And then there is the disturbing matter of “corpse light.” At Gettysburg, the layer of dirt covering the mass graves was so thin that a strange phosphorescence emanated from the ground at night. For years, understandably, locals shunned such places as haunted. Eerie glows reported near cemeteries, will-o’-the-wisp phenomena, even the blue flames that Slavic folktales describe as appearing over the sites of buried treasure on St. George’s Eve (and used to such chilling effect in the opening pages of
Dracula
) are typically written off as cases of hyperimagination. Yet, they might be actual instances of bioluminescence:
Photobacterium fischeri,
forensic pathologists will tell you, is but one of many luminous bacteria known to settle on a shallowly buried body.

D
ON’T
M
OCK
Y
OUR
O
WN
G
RINNING

Certainly the most dramatic manifestation of suspected vampirism is blood at the mouth. Surely that was the vampire’s most recent meal, now trickling down its chin? Horrifying as they appear, bloody lips on the dead are nothing out of the ordinary. “Decay of the internal organs,” Borrini points out, “creates a dark fluid sometimes known as ‘purge fluid’: it can flow freely from the nose and mouth (or from the corpse, if it is staked) and could easily be confused with the blood sucked by the vampire.”

Exhumed cadavers are likewise frequently reported as wallowing in blood-filled coffins.
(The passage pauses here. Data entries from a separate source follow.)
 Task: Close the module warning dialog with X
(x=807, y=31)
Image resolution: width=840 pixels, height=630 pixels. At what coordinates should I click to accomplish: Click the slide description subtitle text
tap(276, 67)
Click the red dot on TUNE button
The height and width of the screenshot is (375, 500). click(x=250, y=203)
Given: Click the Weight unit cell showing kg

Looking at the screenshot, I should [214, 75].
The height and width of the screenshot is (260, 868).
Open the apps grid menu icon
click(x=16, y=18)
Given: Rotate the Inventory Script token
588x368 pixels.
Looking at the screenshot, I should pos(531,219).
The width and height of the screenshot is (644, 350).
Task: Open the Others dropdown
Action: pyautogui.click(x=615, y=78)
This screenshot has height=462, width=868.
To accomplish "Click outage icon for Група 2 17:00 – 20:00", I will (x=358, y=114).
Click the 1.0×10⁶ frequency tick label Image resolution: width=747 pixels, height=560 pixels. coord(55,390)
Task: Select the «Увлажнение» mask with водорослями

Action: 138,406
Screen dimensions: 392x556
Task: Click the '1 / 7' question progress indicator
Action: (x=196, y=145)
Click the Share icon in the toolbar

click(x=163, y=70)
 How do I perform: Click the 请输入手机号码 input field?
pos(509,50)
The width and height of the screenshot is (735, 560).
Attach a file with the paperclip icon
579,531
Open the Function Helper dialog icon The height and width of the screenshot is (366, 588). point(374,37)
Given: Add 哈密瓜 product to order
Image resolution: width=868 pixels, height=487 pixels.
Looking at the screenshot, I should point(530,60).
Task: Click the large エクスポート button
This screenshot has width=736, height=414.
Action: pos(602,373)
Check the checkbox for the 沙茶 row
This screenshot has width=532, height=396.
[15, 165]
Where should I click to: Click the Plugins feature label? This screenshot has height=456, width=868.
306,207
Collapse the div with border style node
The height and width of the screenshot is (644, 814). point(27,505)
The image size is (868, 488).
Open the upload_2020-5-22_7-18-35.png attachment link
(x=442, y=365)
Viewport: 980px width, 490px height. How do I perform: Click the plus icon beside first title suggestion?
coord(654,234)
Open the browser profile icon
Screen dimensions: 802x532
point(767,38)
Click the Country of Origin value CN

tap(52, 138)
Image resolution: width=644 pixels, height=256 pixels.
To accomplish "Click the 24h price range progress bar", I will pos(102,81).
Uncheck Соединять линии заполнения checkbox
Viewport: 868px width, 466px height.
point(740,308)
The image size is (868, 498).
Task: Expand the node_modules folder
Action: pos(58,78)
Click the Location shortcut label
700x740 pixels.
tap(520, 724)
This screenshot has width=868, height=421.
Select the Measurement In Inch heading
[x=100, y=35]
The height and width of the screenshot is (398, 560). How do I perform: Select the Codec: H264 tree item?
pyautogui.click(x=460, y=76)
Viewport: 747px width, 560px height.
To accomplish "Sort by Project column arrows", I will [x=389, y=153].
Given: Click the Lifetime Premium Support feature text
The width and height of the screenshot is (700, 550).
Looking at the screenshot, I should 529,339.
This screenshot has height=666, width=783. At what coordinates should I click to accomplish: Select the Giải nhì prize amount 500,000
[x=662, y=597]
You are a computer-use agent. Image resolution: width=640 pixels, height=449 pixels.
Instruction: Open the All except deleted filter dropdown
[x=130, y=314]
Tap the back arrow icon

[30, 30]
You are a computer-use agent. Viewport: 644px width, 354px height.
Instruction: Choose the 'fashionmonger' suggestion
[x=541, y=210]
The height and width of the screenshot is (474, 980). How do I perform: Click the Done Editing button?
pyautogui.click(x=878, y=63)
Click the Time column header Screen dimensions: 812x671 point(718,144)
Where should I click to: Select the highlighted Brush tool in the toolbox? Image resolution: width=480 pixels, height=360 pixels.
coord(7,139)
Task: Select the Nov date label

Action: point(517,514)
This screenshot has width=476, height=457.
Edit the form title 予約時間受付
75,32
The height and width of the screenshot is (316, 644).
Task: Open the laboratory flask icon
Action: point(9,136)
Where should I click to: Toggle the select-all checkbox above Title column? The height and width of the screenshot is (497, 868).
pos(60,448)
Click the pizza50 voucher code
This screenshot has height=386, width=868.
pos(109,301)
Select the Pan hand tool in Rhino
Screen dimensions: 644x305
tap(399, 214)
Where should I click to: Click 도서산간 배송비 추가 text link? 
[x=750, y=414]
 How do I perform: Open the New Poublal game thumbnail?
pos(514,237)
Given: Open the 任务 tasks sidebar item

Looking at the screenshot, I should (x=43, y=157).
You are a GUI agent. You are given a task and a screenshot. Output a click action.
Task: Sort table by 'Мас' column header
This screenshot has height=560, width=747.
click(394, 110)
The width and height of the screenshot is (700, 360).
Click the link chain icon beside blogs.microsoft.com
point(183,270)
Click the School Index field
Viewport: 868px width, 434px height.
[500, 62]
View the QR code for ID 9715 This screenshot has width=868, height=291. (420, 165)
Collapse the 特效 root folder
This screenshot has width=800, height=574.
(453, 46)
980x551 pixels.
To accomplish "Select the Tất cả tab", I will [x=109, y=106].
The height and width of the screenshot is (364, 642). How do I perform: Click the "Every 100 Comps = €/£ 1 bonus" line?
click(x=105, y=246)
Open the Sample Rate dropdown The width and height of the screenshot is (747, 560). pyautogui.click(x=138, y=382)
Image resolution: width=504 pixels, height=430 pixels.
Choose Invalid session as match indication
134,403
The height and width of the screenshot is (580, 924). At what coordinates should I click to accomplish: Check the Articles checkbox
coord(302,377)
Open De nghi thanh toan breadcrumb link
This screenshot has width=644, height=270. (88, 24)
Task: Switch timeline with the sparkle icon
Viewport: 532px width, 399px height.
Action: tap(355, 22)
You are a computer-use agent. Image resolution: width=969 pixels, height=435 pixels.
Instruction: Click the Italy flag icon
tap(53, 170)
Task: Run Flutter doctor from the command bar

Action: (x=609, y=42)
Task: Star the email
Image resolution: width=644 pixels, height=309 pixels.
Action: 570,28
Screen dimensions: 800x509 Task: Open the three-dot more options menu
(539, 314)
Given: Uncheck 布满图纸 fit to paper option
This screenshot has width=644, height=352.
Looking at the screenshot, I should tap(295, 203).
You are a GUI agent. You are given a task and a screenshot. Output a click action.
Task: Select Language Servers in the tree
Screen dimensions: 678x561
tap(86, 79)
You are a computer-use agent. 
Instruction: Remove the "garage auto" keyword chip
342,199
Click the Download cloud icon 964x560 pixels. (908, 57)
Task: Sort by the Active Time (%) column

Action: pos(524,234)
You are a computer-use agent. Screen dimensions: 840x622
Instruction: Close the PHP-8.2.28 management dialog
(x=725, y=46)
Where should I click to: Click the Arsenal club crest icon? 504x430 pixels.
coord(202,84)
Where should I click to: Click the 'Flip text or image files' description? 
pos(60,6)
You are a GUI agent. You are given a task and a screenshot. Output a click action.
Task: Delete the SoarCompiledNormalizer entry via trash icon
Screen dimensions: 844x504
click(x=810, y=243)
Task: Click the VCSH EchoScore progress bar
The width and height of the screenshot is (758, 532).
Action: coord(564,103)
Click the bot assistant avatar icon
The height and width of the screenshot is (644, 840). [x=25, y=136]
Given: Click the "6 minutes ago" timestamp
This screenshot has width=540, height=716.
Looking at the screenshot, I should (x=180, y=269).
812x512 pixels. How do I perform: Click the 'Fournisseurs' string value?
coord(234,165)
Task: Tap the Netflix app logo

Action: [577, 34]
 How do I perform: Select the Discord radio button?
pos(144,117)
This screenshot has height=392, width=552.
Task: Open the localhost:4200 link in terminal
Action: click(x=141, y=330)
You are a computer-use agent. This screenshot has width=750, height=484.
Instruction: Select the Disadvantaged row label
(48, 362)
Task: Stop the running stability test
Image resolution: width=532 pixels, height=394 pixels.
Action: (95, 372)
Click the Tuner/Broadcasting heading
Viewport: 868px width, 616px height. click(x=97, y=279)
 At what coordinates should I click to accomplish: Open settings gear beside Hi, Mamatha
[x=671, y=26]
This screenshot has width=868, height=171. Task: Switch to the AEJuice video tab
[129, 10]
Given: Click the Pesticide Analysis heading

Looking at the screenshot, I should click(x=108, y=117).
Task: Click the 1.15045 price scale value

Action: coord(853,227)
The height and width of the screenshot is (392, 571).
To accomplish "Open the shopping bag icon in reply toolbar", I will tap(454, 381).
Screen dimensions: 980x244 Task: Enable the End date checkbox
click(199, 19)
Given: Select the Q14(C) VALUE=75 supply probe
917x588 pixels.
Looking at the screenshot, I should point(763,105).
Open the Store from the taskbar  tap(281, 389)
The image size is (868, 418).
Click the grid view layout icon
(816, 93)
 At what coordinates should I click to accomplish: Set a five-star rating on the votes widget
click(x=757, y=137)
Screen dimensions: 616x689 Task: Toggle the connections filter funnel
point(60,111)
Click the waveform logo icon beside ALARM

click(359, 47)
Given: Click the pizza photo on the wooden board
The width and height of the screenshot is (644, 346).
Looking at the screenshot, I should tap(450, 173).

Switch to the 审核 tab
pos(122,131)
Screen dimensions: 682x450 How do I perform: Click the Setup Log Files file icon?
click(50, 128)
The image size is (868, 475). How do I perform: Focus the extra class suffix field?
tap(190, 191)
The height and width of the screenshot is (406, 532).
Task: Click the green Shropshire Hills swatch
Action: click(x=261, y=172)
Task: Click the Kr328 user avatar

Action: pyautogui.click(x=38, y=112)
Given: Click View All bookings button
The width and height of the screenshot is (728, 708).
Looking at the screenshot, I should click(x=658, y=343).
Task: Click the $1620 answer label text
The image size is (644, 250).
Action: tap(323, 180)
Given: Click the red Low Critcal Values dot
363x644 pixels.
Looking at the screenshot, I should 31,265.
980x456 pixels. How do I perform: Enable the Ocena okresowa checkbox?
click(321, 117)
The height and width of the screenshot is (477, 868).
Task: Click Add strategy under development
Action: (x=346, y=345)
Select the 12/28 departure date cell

That was an unfailing sign of vampirism because blood was known to coagulate after death. Well, yes and no: Under certain circumstances—especially if death was abrupt—blood might reliquefy. But though blood will out, as the proverb has it, the liquid that seeps out of a corpse’s orifices into the coffin is almost certainly, Borrini says, purge fluid.

Bodies can also literally return from the grave. If not buried deep enough, their natural buoyancy might propel them to the surface. This may explain why archaeologists have found so many skeletons deliberately weighted down by rocks or timbers.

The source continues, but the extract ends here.